*WORK INSTRUCTION*:
Name every court case cited in the habeas ruling excerpt below.

*EXCERPTED PASSAGE*:
★ ★ ★ ★ ★

If anything, the trial judge's omission of the expanded jury charge on causation made it more difficult to convict Petitioner of purposeful or knowing murder. The trial judge instructed the jury on purposeful or knowing murder that “causing death or serious bodily injury resulting in death[] must [sic] within the design or contemplation of the defendant.” (Id. at 42:8-11). The inclusion of the expanded model jury instructions would have only added an additional method by which the jury could have convicted him of purposeful or knowing murder, i.e., by finding that Eresman's death “involve[d] the same kind of injury or harm as that designed or contemplated, and [was] not [] too remote, too accidental in its occurrence or too dependent on another's volitional act to have a just bearing on the defendant's liability or on the gravity of his/her offense.” See Model Jury Charge (Criminal), “Murder N.J.S.A. 2C:11-3a(1) and 3a(2)” (2004). Accordingly, any constitutional violation was harmless.

H. Ground Eight: Alleged Brady violation

Next, Petitioner argues that the prosecution's failure to inform him of impeaching information violated the rule set forth in Brady v. Maryland, 373 U.S. 83 (1963). (Habeas Br. at 24-26). Under Brady, a violation of a petitioner's due process rights occurs if “(1) the evidence at issue is favorable to the accused, because either it is exculpatory or impeaching; (2) the prosecution withheld it, and (3) the defendant was prejudiced because the evidence was ‘material.'” Breakiron v. Horn, 642 F.3d 126, 133 (3d Cir. 2011). Evidence is material if there is “a reasonable probability that, if the evidence had been disclosed, the result of the proceeding would have been different.” Wilson v. Beard, 589 F.3d 651, 665 (3d Cir. 2009) (citing Giglio v. United States, 405 U.S. 150, 154 (1972)).

★ ★ ★ ★ ★

*Pixel coordinate grounding data*:
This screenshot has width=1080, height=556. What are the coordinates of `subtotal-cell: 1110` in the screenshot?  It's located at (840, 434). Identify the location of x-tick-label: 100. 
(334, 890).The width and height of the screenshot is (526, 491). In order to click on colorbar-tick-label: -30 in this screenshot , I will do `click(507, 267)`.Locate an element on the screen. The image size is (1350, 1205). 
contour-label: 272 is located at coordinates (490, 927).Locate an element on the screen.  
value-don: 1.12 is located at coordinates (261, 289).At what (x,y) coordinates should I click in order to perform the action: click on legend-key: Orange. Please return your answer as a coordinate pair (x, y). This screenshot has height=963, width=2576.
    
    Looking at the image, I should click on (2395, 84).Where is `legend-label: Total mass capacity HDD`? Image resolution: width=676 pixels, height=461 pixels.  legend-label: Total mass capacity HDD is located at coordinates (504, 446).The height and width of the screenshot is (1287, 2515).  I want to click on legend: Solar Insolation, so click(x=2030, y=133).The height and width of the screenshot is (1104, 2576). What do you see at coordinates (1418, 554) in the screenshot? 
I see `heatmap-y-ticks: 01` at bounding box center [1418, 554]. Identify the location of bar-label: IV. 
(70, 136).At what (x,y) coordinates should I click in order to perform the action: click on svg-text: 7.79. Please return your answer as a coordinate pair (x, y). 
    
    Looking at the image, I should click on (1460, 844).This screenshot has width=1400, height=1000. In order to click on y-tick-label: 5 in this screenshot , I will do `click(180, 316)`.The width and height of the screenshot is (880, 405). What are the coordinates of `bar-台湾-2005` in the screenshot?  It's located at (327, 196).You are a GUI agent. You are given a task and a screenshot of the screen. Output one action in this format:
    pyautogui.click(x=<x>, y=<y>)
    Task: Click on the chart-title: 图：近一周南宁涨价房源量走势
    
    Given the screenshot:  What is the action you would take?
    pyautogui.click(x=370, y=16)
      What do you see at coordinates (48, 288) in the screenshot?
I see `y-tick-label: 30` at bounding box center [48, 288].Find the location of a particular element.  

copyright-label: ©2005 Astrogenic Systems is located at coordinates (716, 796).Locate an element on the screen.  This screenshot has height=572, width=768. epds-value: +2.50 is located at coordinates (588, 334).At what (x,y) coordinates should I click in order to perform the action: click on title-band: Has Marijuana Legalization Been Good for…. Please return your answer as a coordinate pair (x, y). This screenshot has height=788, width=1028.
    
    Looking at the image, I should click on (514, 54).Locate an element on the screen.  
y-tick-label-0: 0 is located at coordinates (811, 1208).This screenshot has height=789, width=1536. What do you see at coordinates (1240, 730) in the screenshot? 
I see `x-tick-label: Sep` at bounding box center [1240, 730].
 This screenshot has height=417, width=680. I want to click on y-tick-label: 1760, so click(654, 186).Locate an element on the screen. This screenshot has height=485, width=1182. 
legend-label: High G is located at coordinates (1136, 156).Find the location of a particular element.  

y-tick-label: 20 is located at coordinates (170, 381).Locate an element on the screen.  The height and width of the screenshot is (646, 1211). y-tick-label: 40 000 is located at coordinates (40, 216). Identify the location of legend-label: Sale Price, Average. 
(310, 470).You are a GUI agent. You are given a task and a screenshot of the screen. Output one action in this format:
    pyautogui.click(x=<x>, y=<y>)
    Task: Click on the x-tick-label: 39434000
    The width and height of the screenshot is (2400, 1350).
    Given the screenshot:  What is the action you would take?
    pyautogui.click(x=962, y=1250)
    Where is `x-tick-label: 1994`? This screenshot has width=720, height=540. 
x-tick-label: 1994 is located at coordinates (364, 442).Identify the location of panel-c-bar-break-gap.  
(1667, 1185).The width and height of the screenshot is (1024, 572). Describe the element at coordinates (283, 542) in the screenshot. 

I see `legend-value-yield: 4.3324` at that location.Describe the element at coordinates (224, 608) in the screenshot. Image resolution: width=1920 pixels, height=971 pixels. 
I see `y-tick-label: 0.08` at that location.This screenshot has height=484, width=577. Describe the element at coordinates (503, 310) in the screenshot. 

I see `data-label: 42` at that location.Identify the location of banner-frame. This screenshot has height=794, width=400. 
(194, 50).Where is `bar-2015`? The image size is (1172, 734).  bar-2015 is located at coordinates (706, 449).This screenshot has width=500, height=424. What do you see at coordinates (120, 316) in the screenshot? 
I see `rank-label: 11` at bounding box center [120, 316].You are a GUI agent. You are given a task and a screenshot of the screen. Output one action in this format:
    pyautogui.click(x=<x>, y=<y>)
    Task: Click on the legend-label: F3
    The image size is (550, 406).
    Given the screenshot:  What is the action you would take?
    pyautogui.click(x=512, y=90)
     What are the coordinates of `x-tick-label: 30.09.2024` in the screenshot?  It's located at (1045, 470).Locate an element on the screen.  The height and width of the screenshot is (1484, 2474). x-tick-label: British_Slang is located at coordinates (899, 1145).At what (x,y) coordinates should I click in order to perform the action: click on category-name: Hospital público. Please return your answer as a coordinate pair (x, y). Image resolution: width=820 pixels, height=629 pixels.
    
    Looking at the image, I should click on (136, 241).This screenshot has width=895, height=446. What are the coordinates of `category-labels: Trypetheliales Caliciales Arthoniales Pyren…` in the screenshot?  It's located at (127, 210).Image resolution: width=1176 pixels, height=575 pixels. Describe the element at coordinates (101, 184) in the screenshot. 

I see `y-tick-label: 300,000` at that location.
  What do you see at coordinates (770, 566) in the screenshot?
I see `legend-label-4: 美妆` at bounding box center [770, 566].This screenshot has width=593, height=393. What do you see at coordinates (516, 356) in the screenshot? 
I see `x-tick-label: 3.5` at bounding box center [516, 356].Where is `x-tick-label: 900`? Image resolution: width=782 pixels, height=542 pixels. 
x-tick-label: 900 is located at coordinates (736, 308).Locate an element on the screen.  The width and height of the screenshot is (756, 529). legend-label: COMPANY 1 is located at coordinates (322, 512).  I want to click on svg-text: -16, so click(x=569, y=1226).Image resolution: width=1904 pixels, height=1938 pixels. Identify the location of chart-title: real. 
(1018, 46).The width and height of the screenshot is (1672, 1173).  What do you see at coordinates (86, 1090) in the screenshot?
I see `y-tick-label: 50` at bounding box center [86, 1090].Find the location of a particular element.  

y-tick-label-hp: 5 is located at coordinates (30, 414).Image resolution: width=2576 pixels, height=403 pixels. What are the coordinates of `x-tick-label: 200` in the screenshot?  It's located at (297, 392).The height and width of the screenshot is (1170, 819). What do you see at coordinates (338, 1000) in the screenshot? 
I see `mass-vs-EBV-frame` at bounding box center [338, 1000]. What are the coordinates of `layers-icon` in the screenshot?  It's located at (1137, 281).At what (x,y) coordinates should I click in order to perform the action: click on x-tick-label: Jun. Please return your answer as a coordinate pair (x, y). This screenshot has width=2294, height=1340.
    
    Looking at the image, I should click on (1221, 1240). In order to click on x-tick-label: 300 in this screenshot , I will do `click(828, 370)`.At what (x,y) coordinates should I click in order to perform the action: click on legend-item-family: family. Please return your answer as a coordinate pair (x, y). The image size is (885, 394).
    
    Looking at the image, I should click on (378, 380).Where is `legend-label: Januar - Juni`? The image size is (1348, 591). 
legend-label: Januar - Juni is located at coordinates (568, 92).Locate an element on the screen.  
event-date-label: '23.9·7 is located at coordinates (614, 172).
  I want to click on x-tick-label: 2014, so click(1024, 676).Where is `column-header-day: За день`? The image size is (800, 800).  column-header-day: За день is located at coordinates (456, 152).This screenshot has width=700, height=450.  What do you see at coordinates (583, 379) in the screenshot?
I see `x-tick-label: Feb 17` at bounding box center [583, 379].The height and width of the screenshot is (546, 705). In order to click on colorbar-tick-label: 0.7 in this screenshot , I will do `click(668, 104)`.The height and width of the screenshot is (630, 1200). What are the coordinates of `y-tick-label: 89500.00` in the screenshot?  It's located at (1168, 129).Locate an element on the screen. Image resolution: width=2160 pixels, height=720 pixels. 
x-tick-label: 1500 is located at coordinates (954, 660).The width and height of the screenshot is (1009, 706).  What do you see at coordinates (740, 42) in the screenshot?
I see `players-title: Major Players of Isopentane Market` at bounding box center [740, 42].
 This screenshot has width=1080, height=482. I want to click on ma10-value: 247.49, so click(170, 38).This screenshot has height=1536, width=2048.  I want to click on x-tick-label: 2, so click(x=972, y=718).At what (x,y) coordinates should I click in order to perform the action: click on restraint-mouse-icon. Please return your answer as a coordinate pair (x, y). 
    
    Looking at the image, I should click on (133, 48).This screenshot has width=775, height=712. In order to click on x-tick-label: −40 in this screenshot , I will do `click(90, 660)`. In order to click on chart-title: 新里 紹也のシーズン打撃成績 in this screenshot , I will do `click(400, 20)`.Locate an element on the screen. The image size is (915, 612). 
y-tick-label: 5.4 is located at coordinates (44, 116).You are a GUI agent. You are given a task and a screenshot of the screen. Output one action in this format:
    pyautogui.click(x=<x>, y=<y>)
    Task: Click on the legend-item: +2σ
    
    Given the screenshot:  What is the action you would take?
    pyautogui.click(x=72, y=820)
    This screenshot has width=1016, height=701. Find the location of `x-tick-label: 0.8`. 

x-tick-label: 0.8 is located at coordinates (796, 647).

★ ★ ★ ★ ★

*PROBLEM SOLUTION*:
Brady v. Maryland
Breakiron v. Horn
Wilson v. Beard
Giglio v. United States